Когда ты отправился сюда во второй, в третий раз, знакомые удивились: «Опять Венеция?» Потом уже попривыкли к прихоти. Но разве ты узнал этот город достаточно, чтобы переключиться на следующий? И сегодня – не другим человеком сюда приехал?.. Желая убедиться в этом, он перелистал записную книжку (весьма толстую тетрадь), в которую заносил свои венецианские впечатления и отрывки из литературы. Естественно было остановиться на страничках, которые теперь можно озаглавить так:

                              Десять лет назад

Aqua alta

e m’è quarant’anni questa sera.

До последней минуты я не верил, что это возможно: «Аqua alta…» Куда более вероятным казалось привычное: «Вьюга метет в окно…» Но чудо состоялось…


В самолете рядом со мной сидела девушка. При посадке, когда даже бирюку не сдержать эмоциональный подъем (невольный каламбур), я подивился, что внизу зеленеет трава: «Неужели у них уже весна?»

– Нет, что вы, – сказала соседка. – Она и месяц назад была такая, и два…

– Вы так часто здесь бываете?.. Кем же вы работаете?

– Я больна Венецией…


Не повторяй своих ошибок и не старайся их забыть. Но когда приблизишься к сорокалетнему (или к другому логическому) рубежу, отправляйся в Венецию и смотрись в зеркало вод, чтобы, как лебедь, увидеть своего двойника – того, кем ты мог бы стать. До окончательного прозрения еще далеко, но… Если хоть в каком-то смысле у тебя откроются глаза на что-то, прежде скрытое стенами тюрьмы твоего страха и твоего тщеславия, то ты уже не забудешь этот опыт и будешь стараться повторить его.

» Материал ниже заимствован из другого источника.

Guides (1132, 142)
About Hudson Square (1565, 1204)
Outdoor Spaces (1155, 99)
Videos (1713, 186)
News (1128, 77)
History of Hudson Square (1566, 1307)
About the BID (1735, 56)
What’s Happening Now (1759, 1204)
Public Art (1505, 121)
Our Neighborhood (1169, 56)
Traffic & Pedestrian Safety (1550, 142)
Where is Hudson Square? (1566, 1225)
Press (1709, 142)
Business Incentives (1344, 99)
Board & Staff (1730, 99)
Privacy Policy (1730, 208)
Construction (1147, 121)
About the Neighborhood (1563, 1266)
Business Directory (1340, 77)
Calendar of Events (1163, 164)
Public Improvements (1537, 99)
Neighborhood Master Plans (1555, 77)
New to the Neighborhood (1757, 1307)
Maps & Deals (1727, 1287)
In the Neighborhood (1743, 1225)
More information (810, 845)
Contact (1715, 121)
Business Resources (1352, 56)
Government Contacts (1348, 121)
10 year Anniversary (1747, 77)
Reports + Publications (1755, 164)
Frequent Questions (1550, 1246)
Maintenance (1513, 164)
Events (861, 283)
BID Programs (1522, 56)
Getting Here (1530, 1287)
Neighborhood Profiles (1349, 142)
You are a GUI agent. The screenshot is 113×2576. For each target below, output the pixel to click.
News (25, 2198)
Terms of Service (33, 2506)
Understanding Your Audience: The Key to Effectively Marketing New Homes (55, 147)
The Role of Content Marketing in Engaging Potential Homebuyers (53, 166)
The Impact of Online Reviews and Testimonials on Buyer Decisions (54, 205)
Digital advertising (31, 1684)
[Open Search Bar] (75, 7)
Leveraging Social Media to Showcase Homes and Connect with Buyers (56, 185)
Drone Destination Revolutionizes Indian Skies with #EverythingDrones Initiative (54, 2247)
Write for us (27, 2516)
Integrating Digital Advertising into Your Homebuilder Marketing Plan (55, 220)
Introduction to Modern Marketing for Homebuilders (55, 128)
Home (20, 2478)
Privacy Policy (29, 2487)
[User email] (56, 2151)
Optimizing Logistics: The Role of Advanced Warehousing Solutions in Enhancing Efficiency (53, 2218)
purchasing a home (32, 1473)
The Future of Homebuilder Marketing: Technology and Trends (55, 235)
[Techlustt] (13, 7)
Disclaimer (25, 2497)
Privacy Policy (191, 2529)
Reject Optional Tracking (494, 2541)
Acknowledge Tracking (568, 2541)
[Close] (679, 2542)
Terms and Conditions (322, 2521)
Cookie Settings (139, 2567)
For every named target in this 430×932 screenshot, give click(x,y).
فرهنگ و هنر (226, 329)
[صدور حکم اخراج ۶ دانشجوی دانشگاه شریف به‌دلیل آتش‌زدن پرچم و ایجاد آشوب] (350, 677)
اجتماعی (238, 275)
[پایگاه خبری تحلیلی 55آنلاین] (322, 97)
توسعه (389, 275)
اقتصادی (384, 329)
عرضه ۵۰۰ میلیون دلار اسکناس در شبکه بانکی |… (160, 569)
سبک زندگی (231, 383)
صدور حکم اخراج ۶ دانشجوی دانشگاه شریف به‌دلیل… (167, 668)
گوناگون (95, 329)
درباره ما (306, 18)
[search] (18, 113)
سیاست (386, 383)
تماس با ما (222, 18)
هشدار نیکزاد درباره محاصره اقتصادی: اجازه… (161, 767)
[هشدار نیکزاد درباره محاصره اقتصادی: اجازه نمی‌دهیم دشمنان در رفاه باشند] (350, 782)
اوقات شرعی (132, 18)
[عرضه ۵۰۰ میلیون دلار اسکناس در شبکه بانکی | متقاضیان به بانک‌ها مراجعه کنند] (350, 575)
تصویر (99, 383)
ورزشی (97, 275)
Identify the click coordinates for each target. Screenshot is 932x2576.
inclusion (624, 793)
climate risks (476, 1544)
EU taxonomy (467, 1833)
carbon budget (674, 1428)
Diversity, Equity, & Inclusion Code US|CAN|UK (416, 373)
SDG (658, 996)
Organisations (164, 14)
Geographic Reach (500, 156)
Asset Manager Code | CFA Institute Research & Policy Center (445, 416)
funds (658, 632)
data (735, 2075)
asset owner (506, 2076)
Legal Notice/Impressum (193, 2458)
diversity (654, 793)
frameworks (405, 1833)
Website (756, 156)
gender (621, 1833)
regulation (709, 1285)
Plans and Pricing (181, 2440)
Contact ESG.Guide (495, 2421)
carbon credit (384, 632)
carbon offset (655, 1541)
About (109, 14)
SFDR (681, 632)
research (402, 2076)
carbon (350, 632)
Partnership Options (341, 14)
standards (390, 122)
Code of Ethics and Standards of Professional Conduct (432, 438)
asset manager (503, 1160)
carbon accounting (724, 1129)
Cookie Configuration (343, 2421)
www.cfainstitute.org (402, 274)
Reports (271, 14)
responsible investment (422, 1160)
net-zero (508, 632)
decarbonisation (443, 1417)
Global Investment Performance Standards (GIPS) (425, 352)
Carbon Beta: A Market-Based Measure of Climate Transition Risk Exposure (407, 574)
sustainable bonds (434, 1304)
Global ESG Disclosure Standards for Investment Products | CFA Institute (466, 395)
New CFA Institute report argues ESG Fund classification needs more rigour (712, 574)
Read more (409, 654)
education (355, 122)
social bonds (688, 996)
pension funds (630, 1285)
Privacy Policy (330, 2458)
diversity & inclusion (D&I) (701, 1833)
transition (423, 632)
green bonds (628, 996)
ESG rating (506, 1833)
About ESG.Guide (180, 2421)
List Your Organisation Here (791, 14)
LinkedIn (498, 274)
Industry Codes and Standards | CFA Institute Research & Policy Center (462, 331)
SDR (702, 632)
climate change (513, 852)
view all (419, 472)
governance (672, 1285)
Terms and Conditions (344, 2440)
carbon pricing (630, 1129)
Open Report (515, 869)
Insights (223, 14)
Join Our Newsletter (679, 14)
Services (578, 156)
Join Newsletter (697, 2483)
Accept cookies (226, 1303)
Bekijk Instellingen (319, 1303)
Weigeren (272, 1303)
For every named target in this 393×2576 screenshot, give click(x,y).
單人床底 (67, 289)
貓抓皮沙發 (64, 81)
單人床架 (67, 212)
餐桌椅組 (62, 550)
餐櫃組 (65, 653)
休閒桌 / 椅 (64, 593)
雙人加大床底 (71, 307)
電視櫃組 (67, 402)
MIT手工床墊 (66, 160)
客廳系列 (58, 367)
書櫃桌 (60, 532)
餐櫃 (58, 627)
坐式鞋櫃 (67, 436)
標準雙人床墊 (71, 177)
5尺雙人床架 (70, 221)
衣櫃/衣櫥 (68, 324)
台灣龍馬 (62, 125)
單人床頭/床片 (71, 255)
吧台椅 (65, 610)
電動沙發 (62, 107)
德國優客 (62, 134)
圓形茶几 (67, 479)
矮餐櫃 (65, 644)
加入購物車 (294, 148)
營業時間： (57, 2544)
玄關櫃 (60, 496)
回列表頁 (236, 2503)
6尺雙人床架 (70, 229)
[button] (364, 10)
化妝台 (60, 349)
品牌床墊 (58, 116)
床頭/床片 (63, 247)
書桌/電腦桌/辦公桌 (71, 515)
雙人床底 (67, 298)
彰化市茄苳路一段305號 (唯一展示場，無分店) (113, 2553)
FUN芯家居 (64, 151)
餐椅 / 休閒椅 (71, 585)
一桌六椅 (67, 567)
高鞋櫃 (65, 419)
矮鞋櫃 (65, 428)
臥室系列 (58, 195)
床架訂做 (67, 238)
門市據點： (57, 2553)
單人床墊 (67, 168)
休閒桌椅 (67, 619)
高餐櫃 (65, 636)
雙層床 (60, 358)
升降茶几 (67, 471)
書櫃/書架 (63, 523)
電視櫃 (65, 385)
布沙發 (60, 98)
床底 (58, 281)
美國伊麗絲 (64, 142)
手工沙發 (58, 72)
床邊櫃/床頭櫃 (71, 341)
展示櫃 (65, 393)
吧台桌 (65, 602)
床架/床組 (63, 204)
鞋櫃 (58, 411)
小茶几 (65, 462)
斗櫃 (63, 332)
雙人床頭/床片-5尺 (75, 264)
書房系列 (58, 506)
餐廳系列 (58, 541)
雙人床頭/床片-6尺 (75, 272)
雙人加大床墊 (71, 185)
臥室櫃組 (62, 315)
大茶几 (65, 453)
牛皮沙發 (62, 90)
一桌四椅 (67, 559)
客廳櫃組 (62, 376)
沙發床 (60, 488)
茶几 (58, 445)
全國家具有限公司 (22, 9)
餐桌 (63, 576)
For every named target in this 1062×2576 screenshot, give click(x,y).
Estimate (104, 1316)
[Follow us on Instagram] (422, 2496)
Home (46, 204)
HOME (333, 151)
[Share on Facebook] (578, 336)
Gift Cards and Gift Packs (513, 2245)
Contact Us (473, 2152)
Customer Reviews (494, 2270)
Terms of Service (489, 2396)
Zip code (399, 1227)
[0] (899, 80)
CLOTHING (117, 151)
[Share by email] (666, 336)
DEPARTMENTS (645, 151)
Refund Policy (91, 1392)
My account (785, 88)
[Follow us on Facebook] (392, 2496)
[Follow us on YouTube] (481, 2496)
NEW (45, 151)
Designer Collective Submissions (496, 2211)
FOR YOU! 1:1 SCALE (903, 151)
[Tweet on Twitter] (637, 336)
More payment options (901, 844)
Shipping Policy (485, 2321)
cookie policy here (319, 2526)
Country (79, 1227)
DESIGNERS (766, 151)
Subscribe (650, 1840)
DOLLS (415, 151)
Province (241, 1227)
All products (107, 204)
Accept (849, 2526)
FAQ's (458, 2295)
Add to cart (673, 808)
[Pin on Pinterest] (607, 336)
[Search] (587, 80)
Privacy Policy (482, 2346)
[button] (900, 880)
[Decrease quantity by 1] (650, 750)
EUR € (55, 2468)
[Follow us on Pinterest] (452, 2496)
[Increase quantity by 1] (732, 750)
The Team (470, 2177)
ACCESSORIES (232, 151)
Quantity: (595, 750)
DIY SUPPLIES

Но что я понимаю под этим – «мне сорок лет сегодня вечером»? Венецианскую комнату с видом на три моста и самый длинный день, проведенный в ней – после блужданий по городу, в размышлениях… о пути своей жизни? Приняв в расчет зло, которое я причинил, и то, где я встречаю свои сорок лет, нельзя отрицать: обошлись со мною совсем не плохо. Наказание может ожидать меня впереди (учитывая и то, что я еще совершу), но пока… меня больше баловали, чем наказывали. Спасибо…


Предаваясь самопознанию, нельзя не испытывать к себе жалости, сознавая, что нет более несуразного существа на свете. Почему-то избегаю открытых путей, но собственный дремуч и темен, и не видать его. Эта поездка – предел эксцентричности, достигнутой мною в жизни. Вряд ли кто поймет и не осудит. Разве что та, которая у меня одна. Но она и так понимает более других: она «всегда со мной».


Играем Бродского? Ехать в Венецию – теперь для русского путешественника это в какой-то степени значит ехать к нему. Пусть на Сан-Микеле и не тянет… Хочу, чтобы за мной тоже признали это право, желание – приезжать сюда в третий, в четвертый раз и так далее. Повторяя Генри Джеймса, чьи Итальянские часы приобрел в «Павильоне» у Giardino reale, я не намерен никого просвещать и писать о Венеции то, что еще не было написано. Мне нужно пожить в этом городе.


Но дни здесь если и не облачны, то, как заметил Петрарка, кратки. В два часа пополудни уже закатная усталость теней. Такова итальянская зима.


Сценарий пребывания – свободный, не потерплю я принуждения в сорок лет. Если не допущу себя до отчаяния, это уже будет чудом. Скучаю ли по своим cari? Праздный вопрос. Каждый день хожу мимо Bonvecchiati, в котором мы жили, и Chat qui rit («Котика»), где вместе обедали. Мазохизм, согласен, но с ним легче: душа не пуста.


Много часов брожу без цели. Это единственное, что можно делать упорно, непрерывно и целенаправленно. Но постоянные колебания центра тяжести при подъеме и спуске с мостов обеспечивают и смену настроений. Чем же опасны чрезмерности самопознания? И пристрастие к пьяцце Сан-Марко как к рабочему кабинету? Не стоит ли хоть раз пронестись по сей площади в карнавале, забыв свое имя и отказавшись от лица? Заразиться неким празднично-приподнятым чувством жизни, иллюзией сверхчеловеческого бытия и отдаться ему? И не всякое ли бытие – если сравнивать его с небытием – это праздник, счастие, карнавал?